* [Extrait]
========================================================================
Pourquoi restez-vous aussi attachés à votre chéquier?
ARGENT•Le chèque est le troisième moyen de paiement privilégié par les Français...Céline Boff
Comment inciter les Français à se détourner du cash et du chèque pour privilégier la carte bancaire et le paiement dématérialisé ? C’est la question sur laquelle se penchent ce mardi les professionnels réunis aux Assises nationales des moyens de paiement, organisées à la demande de Bercy.
La tâche n’est pas aisée. Si les Français plébiscitent la carte bancaire – elle est le moyen de paiement préféré de 71 % des citoyens, d’après un sondage réalisé par l’Institut CSA (1) -, ils continuent de régler les petits montants en espèces. Et puis, ils restent très attachés à leurs chéquiers, surtout pour acquitter des achats plus onéreux. Le chèque est le troisième mode de paiement des Français, très loin devant le prélèvement, le virement ou encore, le portefeuille virtuel du type Paypal.
«Les nouveaux moyens de paiement sont bien plus sécurisés que les chèques»
La France est d’ailleurs le pays européen où le carnet de chèques est le plus utilisé : en 2013, un Français émettait en moyenne 37 chèques… Contre moins d’un en Allemagne, en Belgique ou encore, en Pologne. Mais pourquoi ? « Parce que les pouvoirs publics et les banques ont tout fait pour le promouvoir », répond Serge Maître, de l’Association française des usagers des banques (Afub). « Afin de lutter contre la fraude fiscale, le gouvernement a créé en 1977 l’obligation d’avoir un compte bancaire pour encaisser sa rémunération et l’interdiction de régler les salaires en cash, en tout cas au-dessus d’un certain montant [1.500 euros actuellement]. Le chèque s’est donc imposé ».
========================================================================
* [Entrées tirées d'une collection]
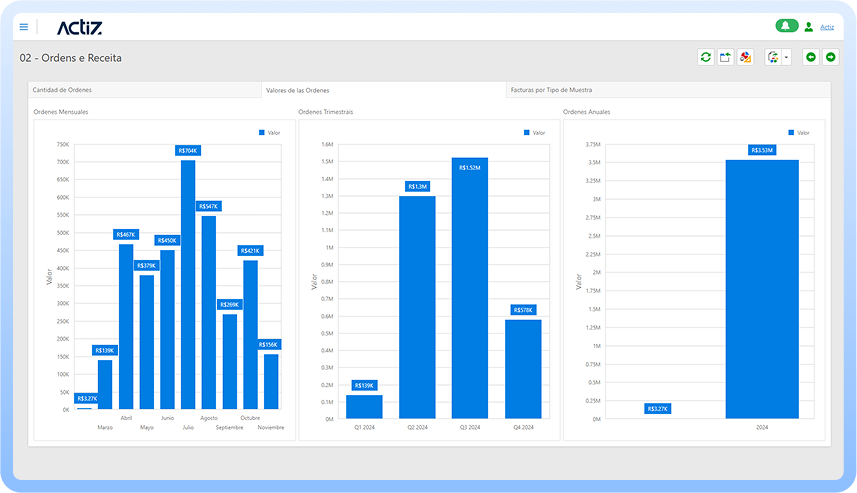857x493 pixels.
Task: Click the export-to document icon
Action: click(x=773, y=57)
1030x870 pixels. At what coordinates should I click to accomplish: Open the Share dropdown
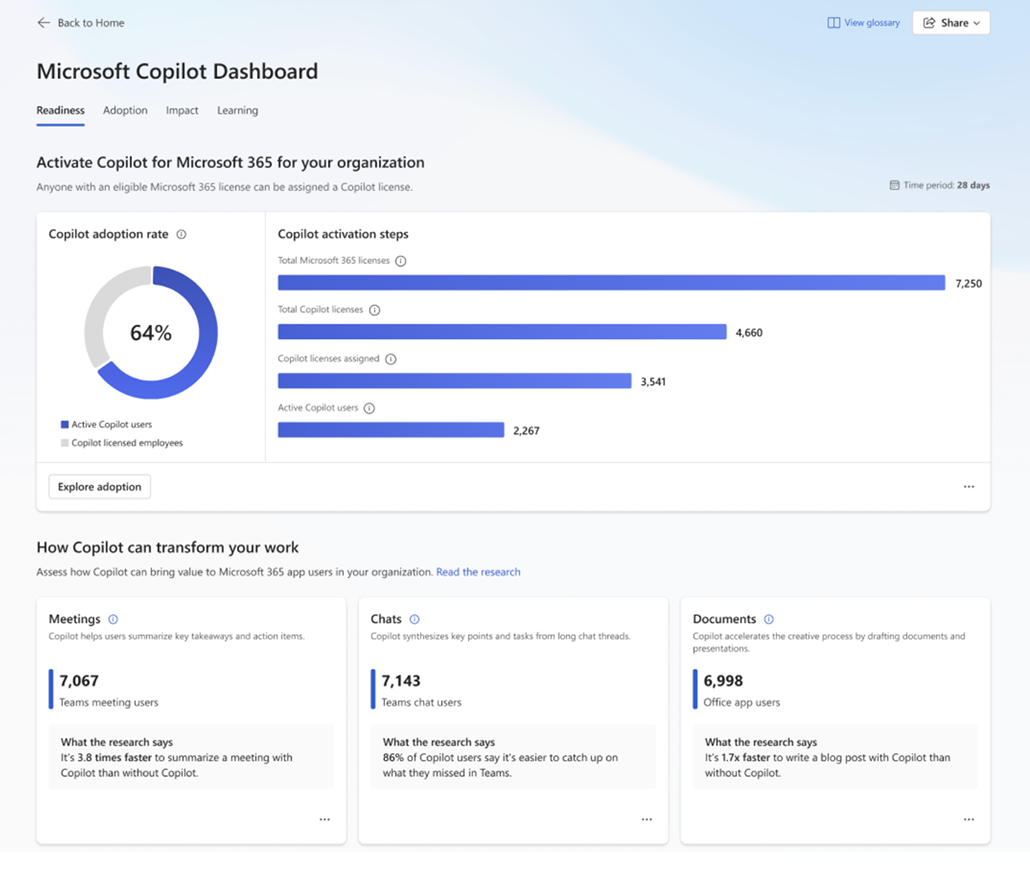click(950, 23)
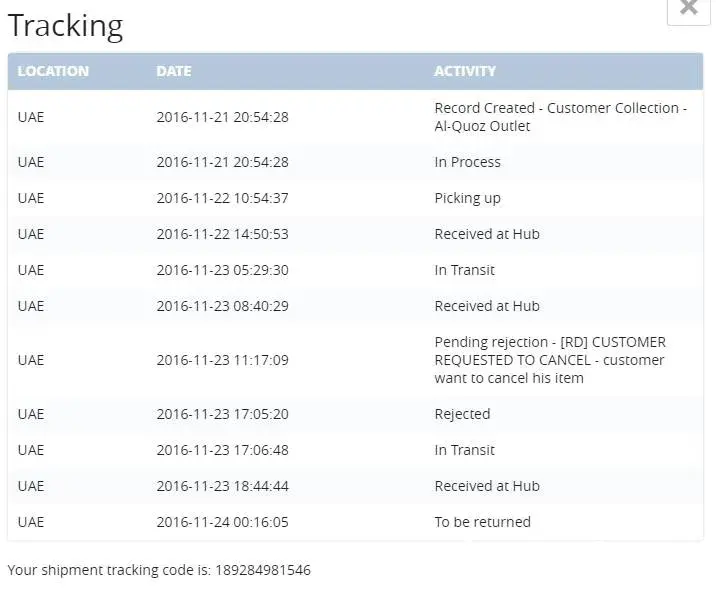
========================================================================
* [Consigne 1]
Répondez à ces questions sur l'article consacré à l'usage du chèque :
(a) D'après le sondage de l'Institut CSA, quelle part des Français préfère la carte bancaire ?
(b) Combien de chèques un Français émettait-il en moyenne en 2013 ?
(c) En quelle année le gouvernement a-t-il créé l'obligation d'avoir un compte bancaire pour encaisser sa rémunération ?
* [Consigne 2] Relevez tous les moyens de paiement nommés dans le paragraphe de l'article sur l'usage du chèque qui commence par « La tâche n’est pas aisée ».
* [Consigne 3] Rédigez la suite de l'article sur l'usage du chèque, à partir de sa dernière phrase.

* [Réponse 1]
(a) 71 % des citoyens.
(b) 37 chèques.
(c) En 1977.

* [Réponse 2]
- la carte bancaire
- les espèces
- le chèque
- le prélèvement
- le virement
- le portefeuille virtuel du type Paypal

* [Réponse 3]
Le pic d’utilisation du chèque se situe à 35-49 ans
Aujourd’hui encore, de nombreuses TPE et PME rémunèrent leurs salariés via un chèque. Et près de la moitié des chèques émis en France le sont par des entreprises.
Si le chèque a toujours la cote, c’est aussi parce que les banques continuent de le délivrer gratuitement à leurs clients. Et qu’il est quasiment le seul moyen de paiement accepté pour régler certains services, comme les frais scolaires et les activités socioculturelles. Ce qui explique sans doute pourquoi le pic d’utilisation du chèque se situe à 35-49 ans et non pas parmi les personnes âgées.
Michel Sapin, le ministre des Finances, compte mettre fin à cette tendance : « D’ici à la fin de 2016, l’Etat va montrer la voie en généralisant auprès des collectivités locales et territoriales la solution de télépaiement Tipi pour régler sans frais des services comme la cantine, la crèche ou tout autre service public dont le paiement passe par la Direction générale des finances publiques (DGFIP) », assure-t-il dans un entretien aux Echos.
Au-delà des services publics, le chèque est également utilisé pour les dépenses médicales. Pour faciliter l’acceptation de la carte bancaire par les professions libérales, Bercy veut que les entreprises individuelles adhérant à un organisme de gestion agréé acceptent, en plus du chèque, au moins un moyen de paiement électronique. Et ce, dès 2016. Pour les inciter à sauter le pas, le ministère va limiter la commission interbancaire, qui passera de 0,28 % en moyenne à 0,23 % de la valeur de transaction d’ici à la fin de l’année.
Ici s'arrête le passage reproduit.